I have been on Chemo for over a year now. Fourteen months. So it's no wonder there is a certain 'normality' to it now. I've had a couple of small breaks in that time. The last one, the longest I've had, did not do my health much good.
But I was talking about it over lunch with a friend on Thursday and she encouraged me to fight again. And I'm glad. Its not a normal I want. And I went home and had a really good walk - a 30 min walk which included a steep hill. A walk I haven't done since before my holiday. And I booked into the gym for Friday.
So today I walked to town. This has been a staple of my chemo routine. Yes it's part of the new normal but it's a positive part. Then I went to the gym. I haven't been to the gym for three months. That is a long break. I was a bit nervous, but I went through a super light version of all my exercises and it felt great to have done it. Getting back to better things. Normal things. Real normal. Pre-cancer normal. OK, so it's Pinc Pilates I do now, but at least it's still going to the gym. And it's always good to see my colleagues too.
Then Dave and I grabbed a quick take-away from Heartfood before rushing to the hospital for chemo. It was so busy in the ward when we arrived. It took a little while for us to get settled in and I was worried about what time we'd be leaving - late!
Today I wore my Bad Manners T-shirt from a very recent show they did at the Rebublic Bar for their 40th Anniversary tour. It was a real treat to see the legendary Buster Bloodvessel in action.

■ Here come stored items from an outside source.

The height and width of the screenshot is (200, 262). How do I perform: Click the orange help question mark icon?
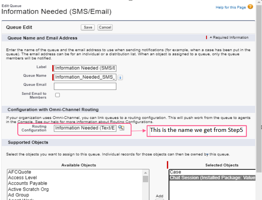click(250, 7)
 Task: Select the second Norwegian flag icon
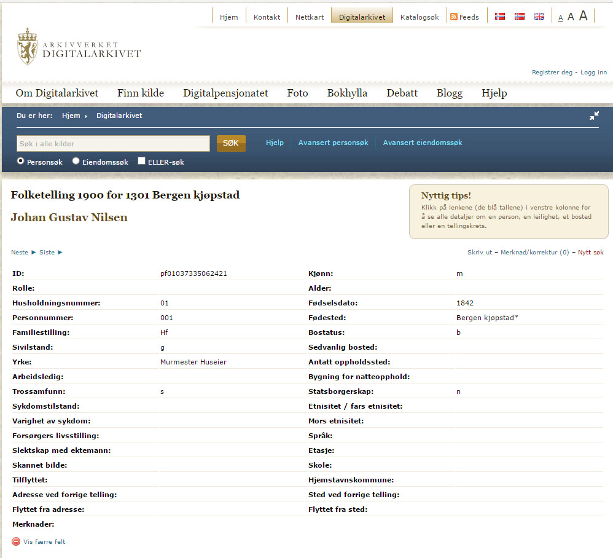pos(520,17)
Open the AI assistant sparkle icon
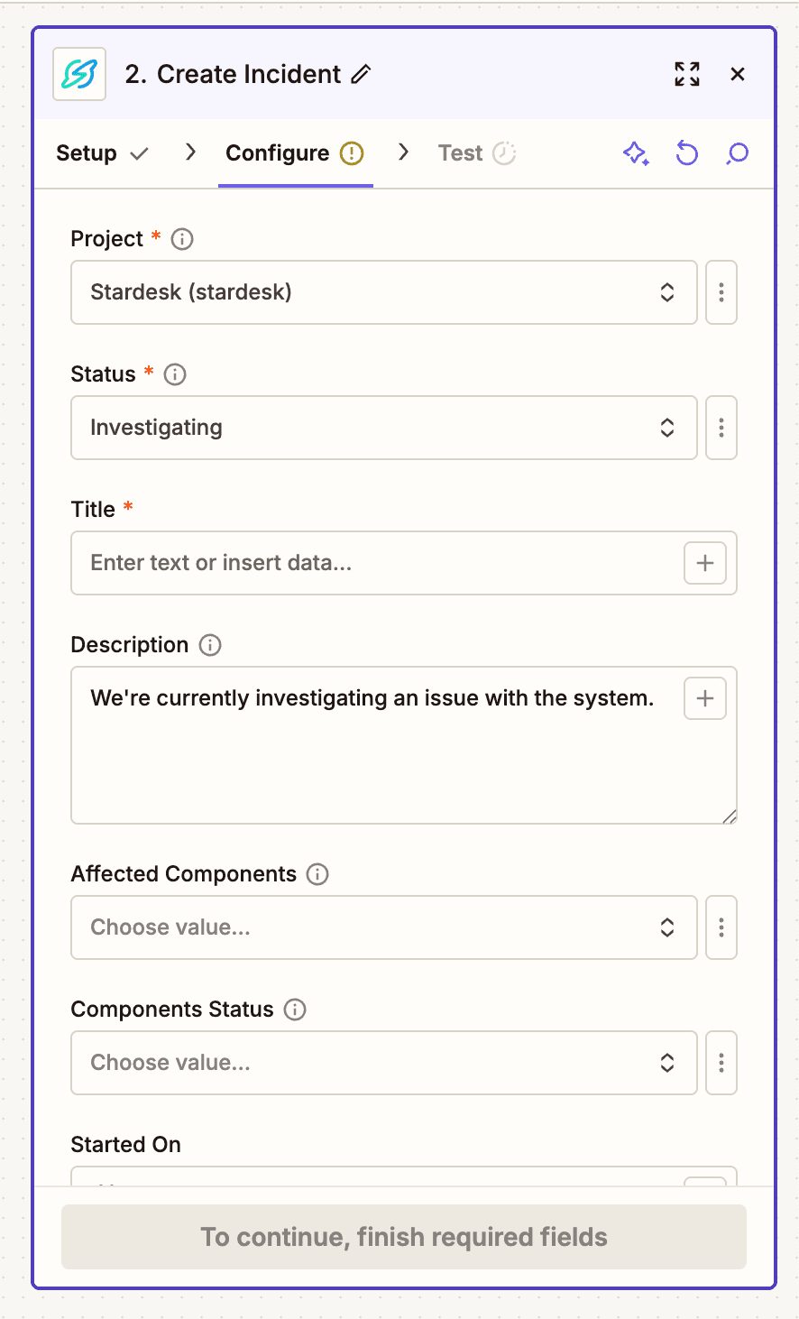 (x=637, y=153)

I got a surprise half way through my treatment. A treat, you could say. A doctor came and told me that they are not giving me any Irinotecan today as the side effects were so strong last time. And I complained! I want my treatment! I've said it before - as much as chemo is not a great thing to be facing - I'm very lucky to have it not only as an option (rather than being told that nothing can be done for me) but it is available to me. Not everyone who gets cancer gets the same opportunities as me. But I can have it again next time. I need to stay well during this process too. Once I have got my head around this I will be more grateful for the rest. Which I will make as un-restful as I can manage of course! I can look forward to feeling well for more days this fortnight and possibly getting more exercise and fresh air.
The air was pretty fresh today! I didn't manage a walk home but as we left hospital much sooner than expected and feeling much brighter than expected we did have a little walk around town. My fitbit tells me I've done over 10,000 steps today. I'm pretty pleased with that.
I took this photo in Liverpool street. I like the two different cloud colours.